Here’s a pretty interesting story from The Atlantic (no, me neither) with some revelations from Chris DeSalvo. He worked with Andy Rubin at Danger before switching to Google to work on Android. It was 2005 and Android was in the early stages, but by January 2007 and – after pulling 60-80 hour weeks – they were prepping for a launch the same year.
Then the iPhone was unveiled.
As a consumer I was blown away. I wanted one immediately. But as a Google engineer, I thought ‘We’re going to have to start over.’
..said DeSalvo.
What we had suddenly looked just so . . . nineties. It’s just one of those things that are obvious when you see it.
Two years earlier Google were struggling to get any kind of hold in mobile. The had resistance from network operators who weren’t keen on releasing their grip on the customer. Google tried to initially just get Google Search added to Vodafone handsets, but Vodafone wanted their own products prioritizing in search results. All phones were different too, with no real standards. It led to most developers losing money, and Google had to painfully write each and every app for several different handsets..

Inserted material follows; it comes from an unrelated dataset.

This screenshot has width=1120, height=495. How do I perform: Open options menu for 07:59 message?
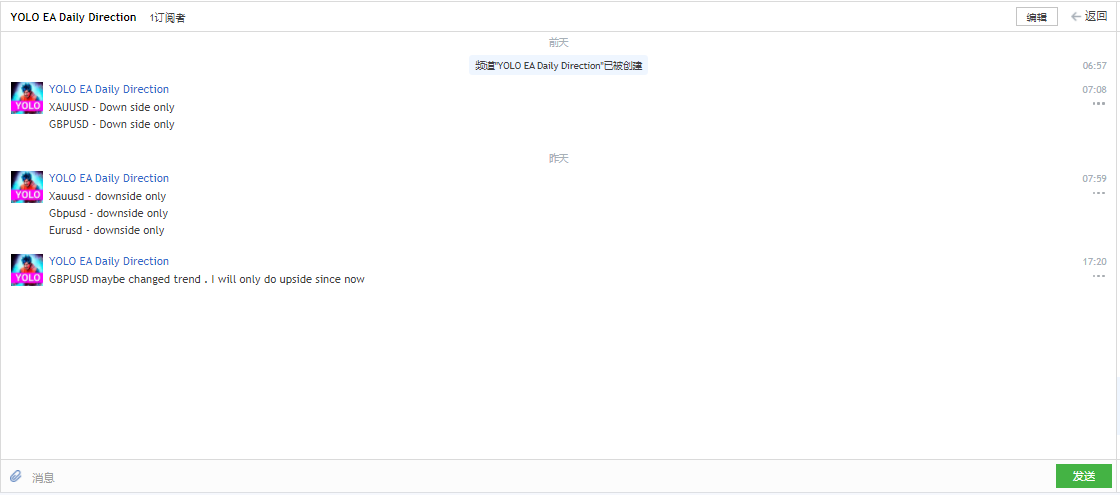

We had a closet full of over 100 phones [that we were developing software for], and we were building our software pretty much one device at a time.
At the time Microsoft was poised to grab a bigger market, and if they did gain market dominance then Google would be in serious trouble. Google were also worried that Microsoft made it difficult to use Google search and forced a Microsoft search engine on the Windows Mobile Pocket PC’s and Smartphones, people would just switch to a Microsoft search engine on their other devices too. That, if it happened in bigger numbers, would kill Google dead.
The iPhone changed everything. Andy Rubin, the director of the Android team was in Las Vegas and attending CES to drum up business but asked the driver of his car to pull over when he saw Steve Jobs showing the iPhone. Speaking of the Android handset they’d been working on, code-named “Sooner”, his reaction was pretty revealing..
Holy crap. I guess we’re not going to ship that phone.
The Android phone didn’t match the iPhone, but they knew that the OS performed well. It ran all of the Google apps, multi-tasked and the OS could be deployed on other handsets. However, it was trapped inside of their “Sooner” device, which lacked a touchscreen and resembled a BlackBerry…
Android had to totally re-think. Their device played it safe, emulating a BlackBerry design and bringing a traditional keyboard for entering data. The iPhone, with an on-screen keyboard and context-aware buttons, did away with this physical data entry. In the end Android played it safe and kept a keyboard in the G1, aka the HTC Dream that we reported on in 2008. However it did have a larger touch-screen and marked the start of the Android adventure.